Yeni iş dinamiklerini değerlendiren Champs Kurucu ve Yöneticisi Mahir Tüzün hemen hemen tüm şirketlerde hibrit ağırlıklı karma bir model uygulandığını vurguladı. Hibrit modelin çalışana trafikte enerji ve zaman tasarrufu sağladığını bunun yanı sıra ebeveynliğin çoğu şirkette yeni çalışma modelini şekillendirdiğini aktaran Tüzün konuşmasını şöyle sürdürdü: “Uzaktan çalışma ortamlarının esnekliğini deneyimleyen pek çok kişi ofise geri dönmek istemiyor. Özellikle iş-özel yaşam dengesi öncelikli çalışanlarla, çocukları okula dönemeyen anneler hibrit çalışma modelini tercih ediyor.

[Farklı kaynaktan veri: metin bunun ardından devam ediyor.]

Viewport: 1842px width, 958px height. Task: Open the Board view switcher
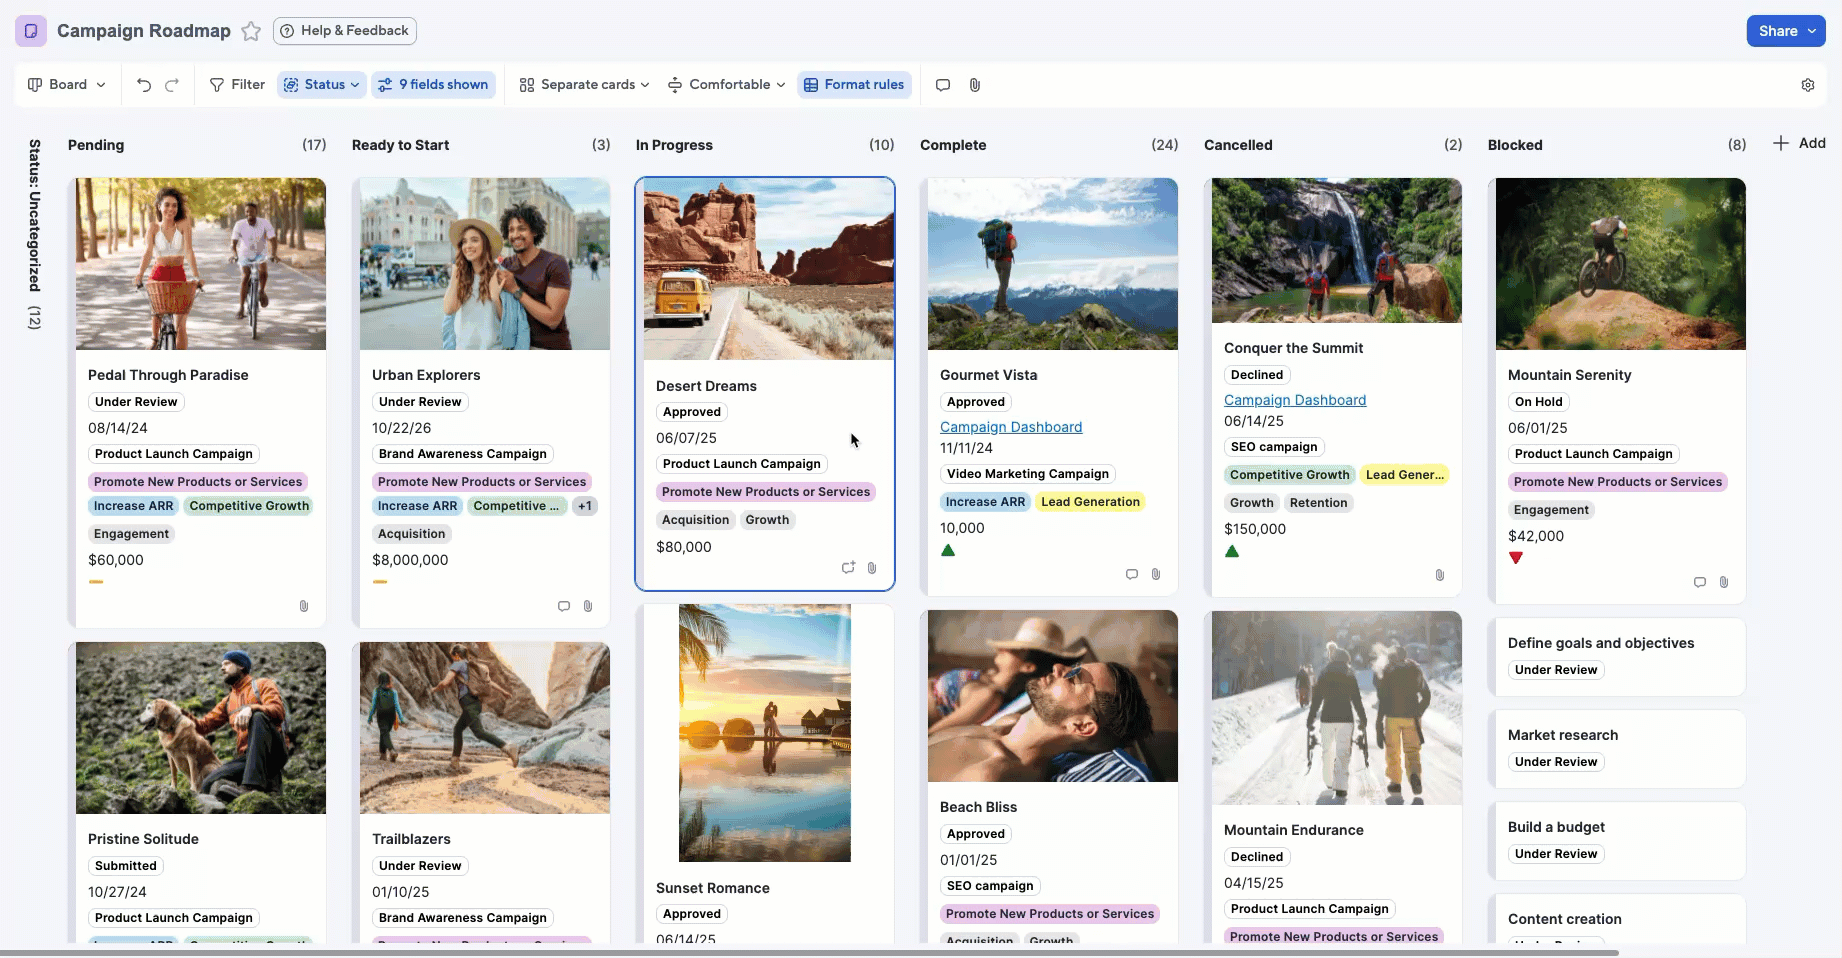65,84

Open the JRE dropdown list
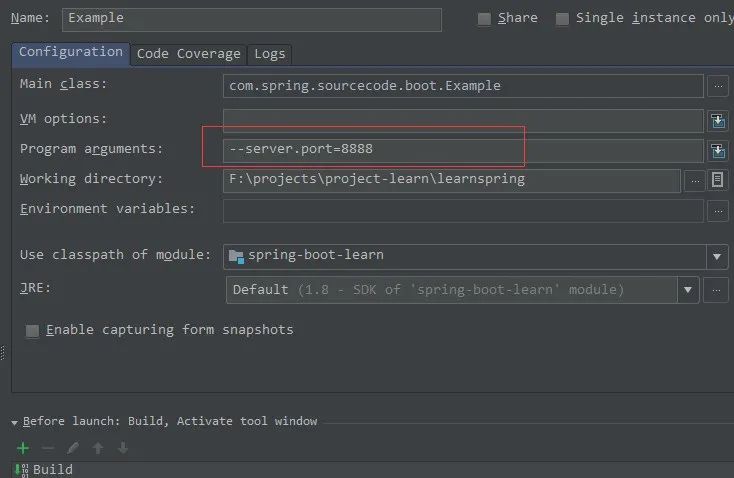[688, 291]
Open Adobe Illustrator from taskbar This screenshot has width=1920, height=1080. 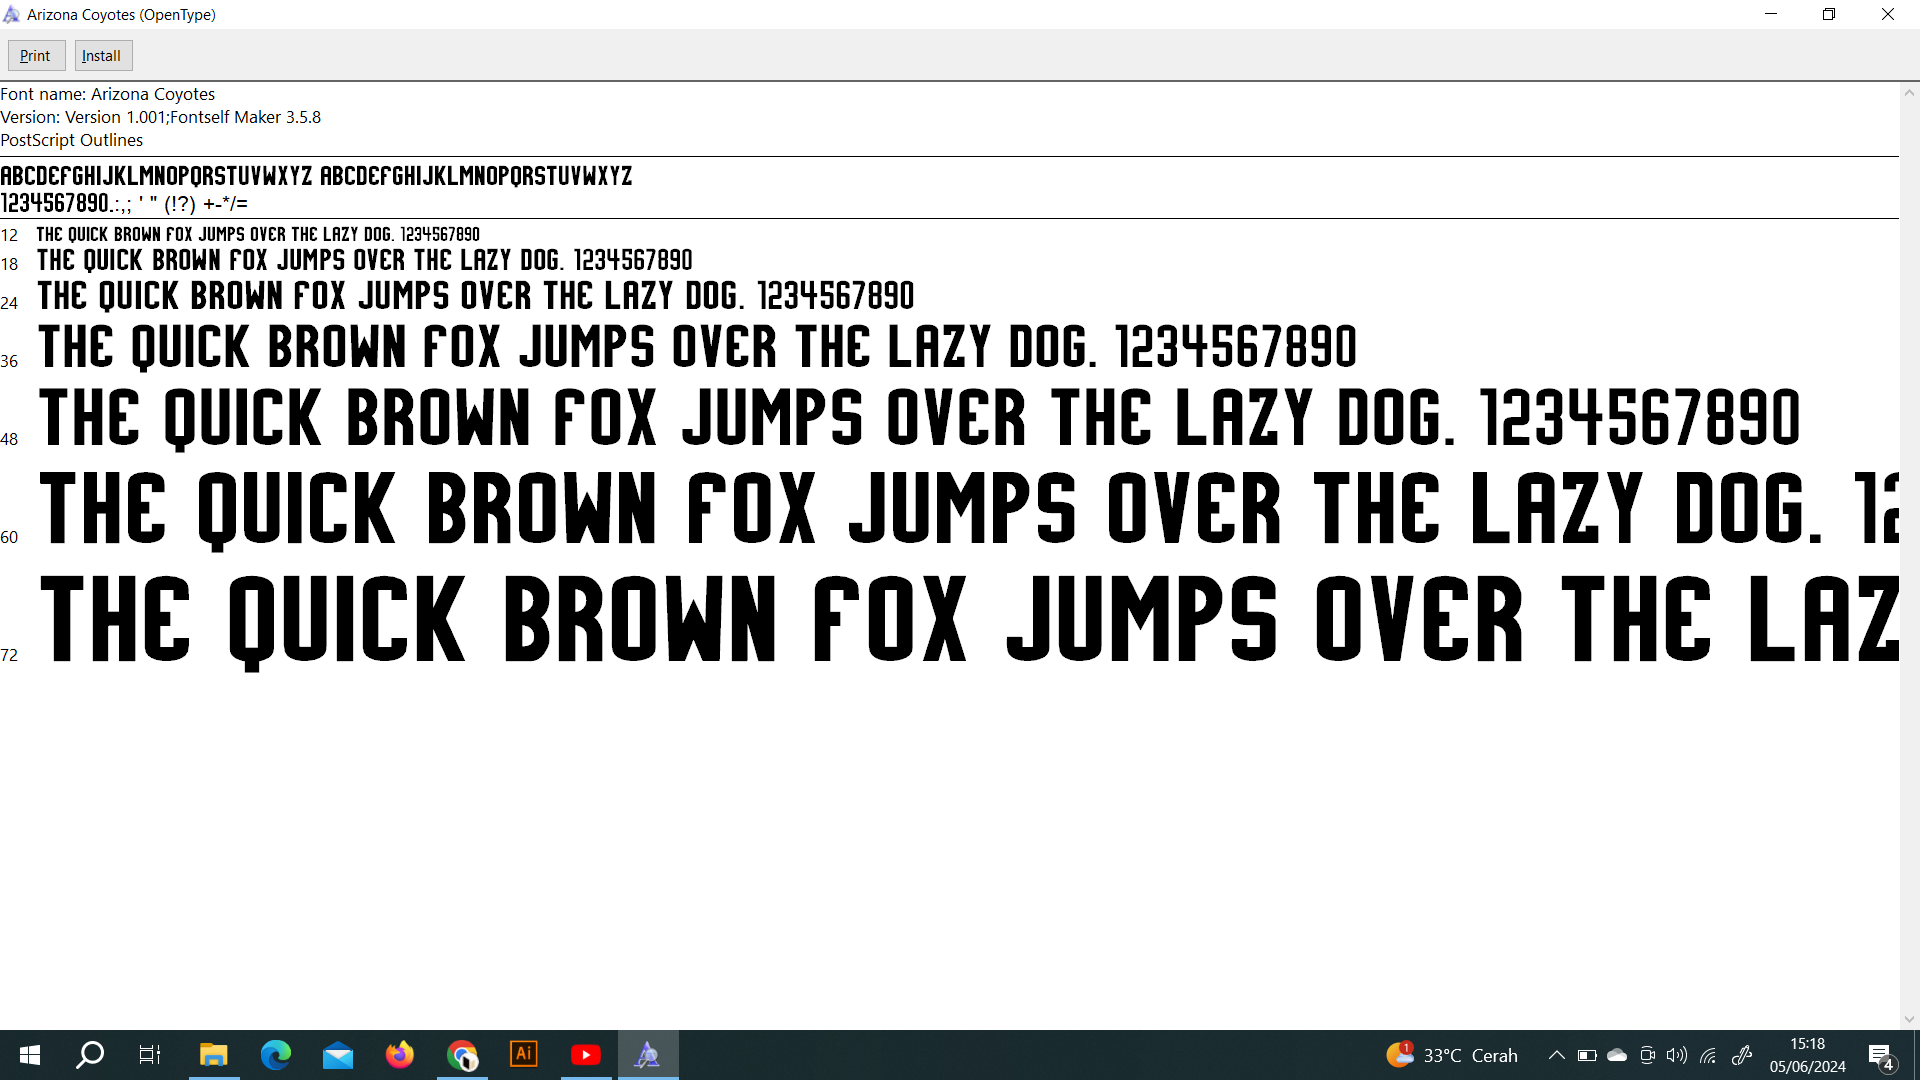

Aile sorumluluklarını desteklemek isteyen şirketler tamamıyla evden çalışma opsiyonunu da çalışanlarına sunuyor. Bunun yanı sıra, çalışan trafiğe girmeyerek yolda geçen süreyi tamamen ortadan kaldırıyor. Bu sayede yüzde 30’un üzerinde verimlilik artışı sağlıyor. Esneklikten yararlanan ve kapsamını genişleten kuruluşlar yetenekleri çekmek, rekabette üstünlük sağlamak ve iş hedeflerine ulaşmak için oldukça avantajlı durumda. Harekete geçmemek risk yaratır.”
“Kurumlar, insan merkezli iş tasarımını benimsemeli”

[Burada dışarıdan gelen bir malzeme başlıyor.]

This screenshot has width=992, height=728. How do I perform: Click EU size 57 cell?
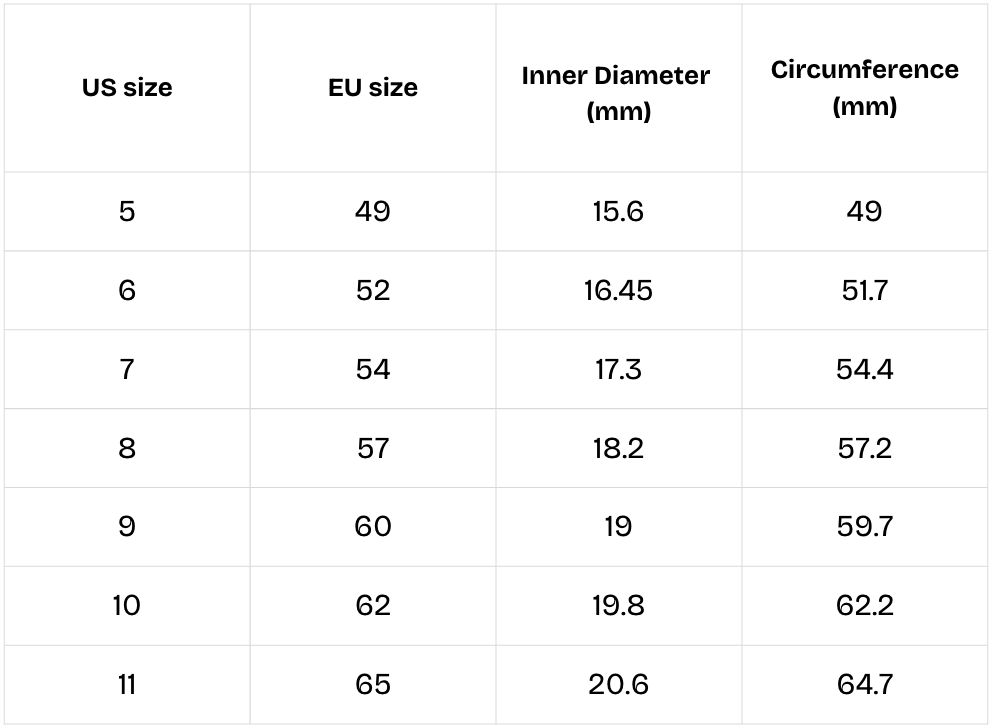click(373, 448)
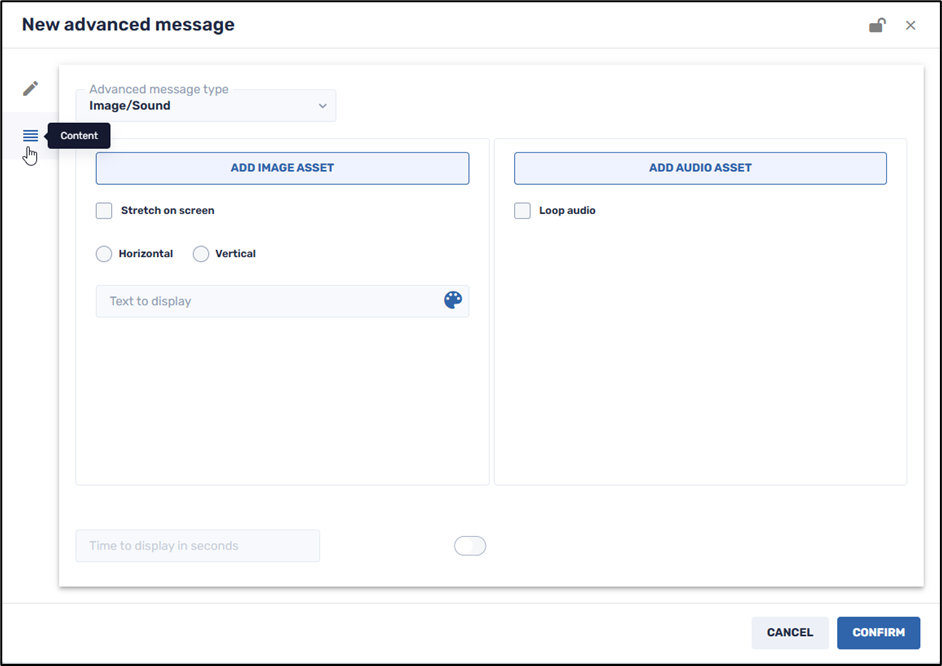Viewport: 942px width, 666px height.
Task: Open the pencil edit section in sidebar
Action: click(31, 88)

Pandemi sonrası, hibrit çalışma dönemi için bir iş yeri stratejisi oluşturma zorunluğunu işaret eden Mahir Tüzün, yapılması halinde insanlar ve firmalar için kazancı beraberinde getiren ipuçları verdi. Hibrit ve uzaktan çalışmanın geleceğini değerlendiren Tüzün, şu noktalara değindi: “Kurumlar, insan merkezli iş tasarımını benimsemeli. İşverenler çalışanları, çalışma ortamları üzerinde daha fazla kontrol sahibi yaparak daha üretken hale getirmeli. Hibrit çalışmanın faydalarını en üst düzeye çıkarmak için organizasyon kültürü geliştirilebilir. Yöneticiler hibrit bir çalışma ortamında çalışanları denetlemek için ihtiyaç duyacakları becerileri geliştirmeli. En önemlisi de kısa vadede hibrit çalışmayı optimize etmek ve uzun vadede kurumsal refahı artırmak için gereken teknolojilere ve uygulamalara öncelik verilmeli. Çalışanların dijital gelecekte ihtiyaç duyacakları beceri ve yetkinlikleri belirleyerek, onların gelişmesine destek olunmalı.”